*** LISTED ENTRIES

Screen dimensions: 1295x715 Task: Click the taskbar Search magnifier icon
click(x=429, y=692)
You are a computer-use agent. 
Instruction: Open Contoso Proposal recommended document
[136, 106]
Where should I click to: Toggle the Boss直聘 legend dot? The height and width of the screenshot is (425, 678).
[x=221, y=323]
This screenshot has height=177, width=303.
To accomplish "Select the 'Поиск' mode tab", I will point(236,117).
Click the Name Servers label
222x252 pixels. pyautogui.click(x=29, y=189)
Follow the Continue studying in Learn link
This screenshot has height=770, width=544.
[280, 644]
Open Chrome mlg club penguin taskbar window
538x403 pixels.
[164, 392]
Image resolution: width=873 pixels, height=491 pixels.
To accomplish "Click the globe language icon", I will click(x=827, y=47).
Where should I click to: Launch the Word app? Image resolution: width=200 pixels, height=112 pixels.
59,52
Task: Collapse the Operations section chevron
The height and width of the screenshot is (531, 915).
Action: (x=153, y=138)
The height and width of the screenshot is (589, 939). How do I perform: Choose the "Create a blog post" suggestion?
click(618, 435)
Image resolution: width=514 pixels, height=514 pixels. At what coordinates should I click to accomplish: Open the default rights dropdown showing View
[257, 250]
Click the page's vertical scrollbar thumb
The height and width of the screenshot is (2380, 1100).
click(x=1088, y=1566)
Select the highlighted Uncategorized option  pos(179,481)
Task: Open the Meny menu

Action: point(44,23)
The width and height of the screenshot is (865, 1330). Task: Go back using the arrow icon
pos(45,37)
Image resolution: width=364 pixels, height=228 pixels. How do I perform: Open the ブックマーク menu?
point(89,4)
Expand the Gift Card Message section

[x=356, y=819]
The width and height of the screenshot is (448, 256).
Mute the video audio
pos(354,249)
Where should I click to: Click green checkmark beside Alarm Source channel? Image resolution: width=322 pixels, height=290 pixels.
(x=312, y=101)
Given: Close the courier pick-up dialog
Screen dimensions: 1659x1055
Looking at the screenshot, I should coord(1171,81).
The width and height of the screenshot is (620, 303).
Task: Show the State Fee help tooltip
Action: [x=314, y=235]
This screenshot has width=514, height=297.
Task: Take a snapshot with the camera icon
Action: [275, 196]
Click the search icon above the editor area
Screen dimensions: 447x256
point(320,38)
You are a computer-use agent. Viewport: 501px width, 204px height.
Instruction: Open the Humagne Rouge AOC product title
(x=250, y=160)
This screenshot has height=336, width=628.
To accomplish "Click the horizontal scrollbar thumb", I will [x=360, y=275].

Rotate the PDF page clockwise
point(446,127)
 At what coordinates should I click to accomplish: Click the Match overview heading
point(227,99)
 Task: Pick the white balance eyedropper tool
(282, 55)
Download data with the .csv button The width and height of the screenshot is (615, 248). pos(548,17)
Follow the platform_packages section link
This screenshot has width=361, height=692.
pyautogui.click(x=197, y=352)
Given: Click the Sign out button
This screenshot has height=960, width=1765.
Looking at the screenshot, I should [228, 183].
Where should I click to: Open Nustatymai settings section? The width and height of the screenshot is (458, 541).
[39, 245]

******

REQUIRED WORK:
Look above for the line containing "Download data with". Output from there through the line containing "Given: Click the Sign out button", exactly and inclusively.

ANSWER BELOW:
Download data with the .csv button The width and height of the screenshot is (615, 248). pos(548,17)
Follow the platform_packages section link
This screenshot has width=361, height=692.
pyautogui.click(x=197, y=352)
Given: Click the Sign out button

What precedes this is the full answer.